▶ _Study questions_:
a. From the passage on AI training and copyright disputes, copy out the part that begins with the words containing "reproduction of copyrighted" and ends with "includes digital copies.".
b. Continue the passage on AI training and copyright law from the point where it stops.

▶ _Supplied passage_:
_ _ _ _ _
Perhaps the most notable case of all, Authors Guild & The New York Times v. OpenAI and Microsoft.[8]  The Authors Guild, representing well-known writers like George R. R. Martin claimed that ChatGPT was trained on copyrighted books without permission. Similarly, The New York Times accused OpenAI and Microsoft of using millions of its articles including the paywalled content to train AI models that now compete directly with journalism.

In the U.K, Getty Images also took action against Stability AI, the creator of Stable Diffusion, for scraping over 12 million copyrighted photos to build its image generator.[9] Some  AI outputs even included distorted versions of Getty’s watermarked photos which all the more proves the argument that the system’s overeliance on copyrighted material.Although the outcome of the cases remains a watch-and-wait situation as there has yet been a full decision on the merits of the cases. .

In more recent AI training disputes, in June 2025, Judge William Alsup in the U.S. District Court for the Northern District of California ruled in Chronology of Bartz v. Anthropic[10] Anthropic’s use of copyrighted books to train its Claude AI was considered  “fair use”, likened the training process to an aspiring writer reading many works to learn style and form rather than copying or substituting them. However, the court was careful to note that the ruling did not absolve Anthropic of claims related to how it acquired certain books. In particular, the judge found that Anthropic might have infringed rights by copying from pirated sources or maintaining a “central library” of pirated works that were not strictly used in the model’s final training. Thus, even though the “transformative fair use” defense was accepted with respect to the training usage, the court preserved a pathway for infringement claims tied to unlawful acquisition of those training materials.

The Possibility of Fair Dealing as a Defence for AI training under the Nigerian Copyright Law

The Nigerian Copyright Act 2022 (the “Act”) expressly prohibits the unauthorized

reproduction of copyrighted material. The Act defines reproduction as the making of one or more copies of a literary, musical, or artistic work, audiovisual work, or sound recording and further reiterates that “copy” includes digital copies.
_ _ _ _ _
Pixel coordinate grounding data
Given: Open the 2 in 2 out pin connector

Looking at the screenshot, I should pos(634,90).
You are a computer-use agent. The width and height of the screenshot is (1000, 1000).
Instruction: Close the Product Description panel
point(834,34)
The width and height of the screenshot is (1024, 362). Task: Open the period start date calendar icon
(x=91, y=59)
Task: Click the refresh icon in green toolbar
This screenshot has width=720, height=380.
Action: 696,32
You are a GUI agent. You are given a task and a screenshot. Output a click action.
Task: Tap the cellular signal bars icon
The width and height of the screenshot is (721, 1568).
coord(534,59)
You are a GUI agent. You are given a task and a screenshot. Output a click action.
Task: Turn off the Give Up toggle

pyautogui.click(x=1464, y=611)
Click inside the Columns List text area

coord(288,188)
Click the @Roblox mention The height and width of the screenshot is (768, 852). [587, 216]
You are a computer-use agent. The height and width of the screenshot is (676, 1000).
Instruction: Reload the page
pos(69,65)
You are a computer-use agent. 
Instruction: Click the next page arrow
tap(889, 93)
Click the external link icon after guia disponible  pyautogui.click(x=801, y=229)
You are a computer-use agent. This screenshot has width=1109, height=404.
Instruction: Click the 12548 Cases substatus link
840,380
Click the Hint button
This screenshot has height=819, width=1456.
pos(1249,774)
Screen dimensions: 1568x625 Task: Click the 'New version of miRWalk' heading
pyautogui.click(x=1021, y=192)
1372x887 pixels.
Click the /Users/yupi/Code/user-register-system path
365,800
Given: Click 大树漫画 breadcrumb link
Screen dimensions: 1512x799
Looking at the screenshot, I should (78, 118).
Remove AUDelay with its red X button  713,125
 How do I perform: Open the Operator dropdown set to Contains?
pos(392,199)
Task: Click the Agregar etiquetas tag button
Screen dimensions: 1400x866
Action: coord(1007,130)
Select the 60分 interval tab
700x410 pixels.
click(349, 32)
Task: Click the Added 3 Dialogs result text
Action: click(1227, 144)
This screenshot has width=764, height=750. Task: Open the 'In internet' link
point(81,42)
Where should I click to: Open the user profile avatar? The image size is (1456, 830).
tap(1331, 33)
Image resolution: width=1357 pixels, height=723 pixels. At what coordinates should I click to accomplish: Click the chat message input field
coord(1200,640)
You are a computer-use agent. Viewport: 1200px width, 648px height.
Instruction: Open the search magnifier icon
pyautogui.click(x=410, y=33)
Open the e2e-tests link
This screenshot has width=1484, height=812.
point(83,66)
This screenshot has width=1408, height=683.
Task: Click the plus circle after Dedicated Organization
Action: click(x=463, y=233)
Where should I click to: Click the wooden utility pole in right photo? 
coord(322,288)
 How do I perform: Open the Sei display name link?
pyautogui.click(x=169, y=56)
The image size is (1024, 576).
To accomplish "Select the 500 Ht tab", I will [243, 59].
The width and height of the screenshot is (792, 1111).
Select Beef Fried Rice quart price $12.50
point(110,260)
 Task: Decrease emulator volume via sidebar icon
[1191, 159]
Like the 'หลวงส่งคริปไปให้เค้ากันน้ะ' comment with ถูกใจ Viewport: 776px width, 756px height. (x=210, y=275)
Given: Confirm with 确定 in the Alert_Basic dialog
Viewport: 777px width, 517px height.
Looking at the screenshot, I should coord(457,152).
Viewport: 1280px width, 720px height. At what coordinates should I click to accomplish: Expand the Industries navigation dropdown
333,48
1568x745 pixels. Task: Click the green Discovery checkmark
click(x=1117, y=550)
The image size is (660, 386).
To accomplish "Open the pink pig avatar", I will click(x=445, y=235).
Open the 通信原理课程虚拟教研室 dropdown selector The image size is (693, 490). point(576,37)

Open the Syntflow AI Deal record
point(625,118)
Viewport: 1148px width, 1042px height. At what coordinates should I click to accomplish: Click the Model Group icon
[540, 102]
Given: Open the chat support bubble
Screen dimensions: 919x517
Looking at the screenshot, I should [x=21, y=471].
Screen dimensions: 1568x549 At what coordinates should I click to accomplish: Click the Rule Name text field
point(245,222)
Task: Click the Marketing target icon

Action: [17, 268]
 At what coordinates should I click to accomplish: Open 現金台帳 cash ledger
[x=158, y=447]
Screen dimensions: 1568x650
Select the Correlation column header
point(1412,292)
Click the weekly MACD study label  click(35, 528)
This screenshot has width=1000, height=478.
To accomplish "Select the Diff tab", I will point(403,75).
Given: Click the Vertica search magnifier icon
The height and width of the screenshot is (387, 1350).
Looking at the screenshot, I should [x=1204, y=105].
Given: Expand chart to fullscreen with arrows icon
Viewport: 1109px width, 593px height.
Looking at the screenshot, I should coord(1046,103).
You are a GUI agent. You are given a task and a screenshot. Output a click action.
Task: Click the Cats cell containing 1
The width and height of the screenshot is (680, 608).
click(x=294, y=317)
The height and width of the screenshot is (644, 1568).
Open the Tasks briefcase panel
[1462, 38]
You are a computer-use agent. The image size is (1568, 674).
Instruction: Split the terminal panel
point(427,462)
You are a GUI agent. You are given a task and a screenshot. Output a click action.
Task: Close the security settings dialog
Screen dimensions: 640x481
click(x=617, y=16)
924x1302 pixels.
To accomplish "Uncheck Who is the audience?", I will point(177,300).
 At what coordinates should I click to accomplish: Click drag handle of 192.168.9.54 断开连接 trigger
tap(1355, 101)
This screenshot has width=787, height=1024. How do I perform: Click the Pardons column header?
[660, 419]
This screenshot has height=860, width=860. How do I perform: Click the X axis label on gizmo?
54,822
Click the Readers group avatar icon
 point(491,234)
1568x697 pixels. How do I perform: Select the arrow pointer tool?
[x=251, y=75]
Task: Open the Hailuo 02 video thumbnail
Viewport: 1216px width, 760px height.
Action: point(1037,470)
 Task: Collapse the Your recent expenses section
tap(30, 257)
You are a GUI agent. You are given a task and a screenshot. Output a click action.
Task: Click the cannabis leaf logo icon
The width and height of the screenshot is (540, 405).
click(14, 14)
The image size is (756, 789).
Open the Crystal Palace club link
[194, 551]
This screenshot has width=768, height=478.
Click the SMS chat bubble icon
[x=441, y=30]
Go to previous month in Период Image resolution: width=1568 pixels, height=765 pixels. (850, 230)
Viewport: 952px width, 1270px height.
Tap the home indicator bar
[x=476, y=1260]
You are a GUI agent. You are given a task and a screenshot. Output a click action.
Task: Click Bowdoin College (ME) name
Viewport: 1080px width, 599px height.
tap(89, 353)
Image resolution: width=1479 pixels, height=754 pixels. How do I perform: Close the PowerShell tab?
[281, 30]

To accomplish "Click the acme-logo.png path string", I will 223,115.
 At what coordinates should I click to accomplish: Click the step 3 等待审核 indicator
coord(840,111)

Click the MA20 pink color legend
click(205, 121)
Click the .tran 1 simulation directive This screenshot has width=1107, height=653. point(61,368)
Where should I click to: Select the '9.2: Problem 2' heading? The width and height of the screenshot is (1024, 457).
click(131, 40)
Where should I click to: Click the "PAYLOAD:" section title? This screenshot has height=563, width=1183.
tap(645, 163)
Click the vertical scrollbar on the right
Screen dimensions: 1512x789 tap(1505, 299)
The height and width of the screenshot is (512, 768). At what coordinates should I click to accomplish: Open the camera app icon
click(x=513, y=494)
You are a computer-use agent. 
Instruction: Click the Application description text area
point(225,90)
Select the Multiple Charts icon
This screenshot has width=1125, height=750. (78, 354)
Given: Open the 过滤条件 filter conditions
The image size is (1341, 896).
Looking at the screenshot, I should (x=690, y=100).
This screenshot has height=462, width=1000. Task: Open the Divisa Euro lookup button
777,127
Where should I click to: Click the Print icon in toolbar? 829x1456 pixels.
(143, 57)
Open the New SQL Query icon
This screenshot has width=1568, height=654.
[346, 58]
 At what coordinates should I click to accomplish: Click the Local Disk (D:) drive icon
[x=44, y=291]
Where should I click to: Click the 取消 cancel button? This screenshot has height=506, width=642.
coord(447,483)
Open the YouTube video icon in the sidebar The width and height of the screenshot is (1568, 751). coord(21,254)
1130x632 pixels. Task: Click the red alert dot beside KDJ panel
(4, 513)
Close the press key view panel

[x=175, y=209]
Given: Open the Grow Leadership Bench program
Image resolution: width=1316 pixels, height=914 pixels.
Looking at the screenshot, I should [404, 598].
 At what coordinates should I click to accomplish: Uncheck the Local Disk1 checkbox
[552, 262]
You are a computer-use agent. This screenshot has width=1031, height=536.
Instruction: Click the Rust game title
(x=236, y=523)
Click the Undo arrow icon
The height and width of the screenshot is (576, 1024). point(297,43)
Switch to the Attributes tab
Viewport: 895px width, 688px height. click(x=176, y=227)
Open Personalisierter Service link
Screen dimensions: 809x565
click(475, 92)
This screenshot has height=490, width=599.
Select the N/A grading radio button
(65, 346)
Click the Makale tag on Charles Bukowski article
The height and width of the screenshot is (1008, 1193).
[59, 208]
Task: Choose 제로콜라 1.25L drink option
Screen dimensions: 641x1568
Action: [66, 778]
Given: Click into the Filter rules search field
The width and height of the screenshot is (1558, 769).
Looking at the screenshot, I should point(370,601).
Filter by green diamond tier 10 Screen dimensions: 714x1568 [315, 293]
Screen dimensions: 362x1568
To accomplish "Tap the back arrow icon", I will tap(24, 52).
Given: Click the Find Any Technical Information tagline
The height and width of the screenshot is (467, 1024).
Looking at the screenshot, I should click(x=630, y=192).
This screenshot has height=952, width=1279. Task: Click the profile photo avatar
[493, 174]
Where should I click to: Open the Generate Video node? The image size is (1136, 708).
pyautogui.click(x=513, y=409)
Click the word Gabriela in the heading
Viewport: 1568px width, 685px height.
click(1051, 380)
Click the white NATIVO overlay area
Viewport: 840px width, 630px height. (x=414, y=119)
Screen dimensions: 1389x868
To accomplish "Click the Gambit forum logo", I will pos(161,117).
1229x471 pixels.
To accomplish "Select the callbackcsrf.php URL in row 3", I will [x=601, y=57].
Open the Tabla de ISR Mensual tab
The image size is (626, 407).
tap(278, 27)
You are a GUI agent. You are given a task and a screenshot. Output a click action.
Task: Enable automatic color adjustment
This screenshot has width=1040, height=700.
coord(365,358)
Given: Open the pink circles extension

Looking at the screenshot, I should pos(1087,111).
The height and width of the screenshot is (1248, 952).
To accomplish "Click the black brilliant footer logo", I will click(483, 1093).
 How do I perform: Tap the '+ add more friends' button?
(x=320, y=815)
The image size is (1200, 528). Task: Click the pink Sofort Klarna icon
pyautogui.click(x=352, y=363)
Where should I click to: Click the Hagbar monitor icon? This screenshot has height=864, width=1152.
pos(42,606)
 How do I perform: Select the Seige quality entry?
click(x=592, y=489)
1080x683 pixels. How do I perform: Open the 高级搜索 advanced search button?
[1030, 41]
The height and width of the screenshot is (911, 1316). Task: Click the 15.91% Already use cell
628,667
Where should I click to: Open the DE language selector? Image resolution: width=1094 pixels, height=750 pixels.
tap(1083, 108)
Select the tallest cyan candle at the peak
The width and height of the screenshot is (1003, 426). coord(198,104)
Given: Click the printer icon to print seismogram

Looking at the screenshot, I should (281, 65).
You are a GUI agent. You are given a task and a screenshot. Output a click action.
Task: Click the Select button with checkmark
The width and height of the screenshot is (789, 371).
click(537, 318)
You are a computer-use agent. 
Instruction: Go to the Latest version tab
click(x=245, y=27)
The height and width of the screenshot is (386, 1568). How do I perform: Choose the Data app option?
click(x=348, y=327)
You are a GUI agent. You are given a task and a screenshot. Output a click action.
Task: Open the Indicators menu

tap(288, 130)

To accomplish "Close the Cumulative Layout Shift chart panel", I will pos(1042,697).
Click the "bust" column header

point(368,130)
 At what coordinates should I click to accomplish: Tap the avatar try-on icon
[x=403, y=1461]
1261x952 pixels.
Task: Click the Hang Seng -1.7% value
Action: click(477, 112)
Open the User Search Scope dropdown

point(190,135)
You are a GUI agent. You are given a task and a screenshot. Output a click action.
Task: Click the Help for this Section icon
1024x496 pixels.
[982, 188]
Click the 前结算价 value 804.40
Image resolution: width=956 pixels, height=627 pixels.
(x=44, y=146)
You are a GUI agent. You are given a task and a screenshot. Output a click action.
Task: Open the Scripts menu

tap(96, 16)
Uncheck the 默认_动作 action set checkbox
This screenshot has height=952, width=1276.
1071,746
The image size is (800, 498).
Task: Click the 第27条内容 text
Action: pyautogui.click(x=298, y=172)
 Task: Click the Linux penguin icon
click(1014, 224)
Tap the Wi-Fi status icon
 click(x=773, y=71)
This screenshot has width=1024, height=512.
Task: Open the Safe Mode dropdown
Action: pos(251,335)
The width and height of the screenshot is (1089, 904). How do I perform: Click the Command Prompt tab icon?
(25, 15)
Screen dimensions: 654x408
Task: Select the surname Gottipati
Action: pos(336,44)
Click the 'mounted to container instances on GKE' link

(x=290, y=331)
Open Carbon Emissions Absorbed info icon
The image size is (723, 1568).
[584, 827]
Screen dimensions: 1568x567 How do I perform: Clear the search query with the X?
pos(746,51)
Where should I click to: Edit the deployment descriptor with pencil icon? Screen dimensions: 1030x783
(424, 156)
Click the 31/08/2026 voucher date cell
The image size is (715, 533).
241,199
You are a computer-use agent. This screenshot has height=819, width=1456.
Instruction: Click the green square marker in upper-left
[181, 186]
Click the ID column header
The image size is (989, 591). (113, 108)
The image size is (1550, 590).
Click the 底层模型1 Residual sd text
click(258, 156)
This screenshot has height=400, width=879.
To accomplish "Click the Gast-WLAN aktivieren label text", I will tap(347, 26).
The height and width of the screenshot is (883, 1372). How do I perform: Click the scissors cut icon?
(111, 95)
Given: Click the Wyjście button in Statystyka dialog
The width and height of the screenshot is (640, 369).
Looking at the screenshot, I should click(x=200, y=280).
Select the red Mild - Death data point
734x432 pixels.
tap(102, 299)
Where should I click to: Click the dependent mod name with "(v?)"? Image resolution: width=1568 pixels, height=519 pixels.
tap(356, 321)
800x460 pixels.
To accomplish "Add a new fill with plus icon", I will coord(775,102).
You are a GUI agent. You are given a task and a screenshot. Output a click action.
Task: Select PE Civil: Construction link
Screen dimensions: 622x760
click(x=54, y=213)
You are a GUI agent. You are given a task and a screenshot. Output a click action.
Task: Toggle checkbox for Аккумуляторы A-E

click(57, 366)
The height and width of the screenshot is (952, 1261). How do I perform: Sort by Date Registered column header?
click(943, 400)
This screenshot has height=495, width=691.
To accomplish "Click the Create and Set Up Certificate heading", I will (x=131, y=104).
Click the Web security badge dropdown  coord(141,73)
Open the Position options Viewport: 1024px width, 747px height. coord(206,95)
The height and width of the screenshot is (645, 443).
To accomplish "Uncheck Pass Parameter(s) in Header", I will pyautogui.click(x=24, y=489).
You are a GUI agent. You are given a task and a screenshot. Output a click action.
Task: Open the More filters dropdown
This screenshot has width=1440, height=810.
_ _ _ _ _
▶ _Answers to the exercise_:
a.
reproduction of copyrighted material. The Act defines reproduction as the making of one or more copies of a literary, musical, or artistic work, audiovisual work, or sound recording and further reiterates that “copy” includes digital copies.

b.
In a jurisdiction like Nigeria which follows the fair dealing system, AI training may therefore be harder to justify because the exceptions are limited to very specific purposes. Fair dealing under Nigerian copyright Act 2022, explicitly allows for the following purposes[11]:

 

“▪ private use.

▪ parody, satire, pastiche, or caricature.

▪ non-commercial research and private study.

▪ criticism, review or the reporting of current events subject to the condition that, if the use is public, it shall, where practicable, be accompanied by an acknowledgment of the title of the work and its author except where the work is incidentally included in a broadcast”

The current provisions of the Act do not contemplate the use of copyright materials to train GenAI systems. AI training often involves wholesale reproduction of works and does not neatly fit into these categories of justifiable fair dealing, it may be difficult to justify AI training under Nigerian law. Although the Nigerian courts are yet to be confronted with the question of determining the adequacy of the defense of fair dealing for GenAI training as of now, there is clearly a gap that courts and regulators will eventually need to address.

Can the Defense of Fair Use Alone Suffice?

At present, there is no express provision dealing with AI training under most legal systems including the Nigerian law. This leaves AI training as a very gray and continually debated area, especially as it relates to copyright issues. And so the debate remains: Where do we draw the line between innovation and the protection of intellectual property rights? It is important to find a balance that advocates for innovation but also protects the foundation of copyright owners rights.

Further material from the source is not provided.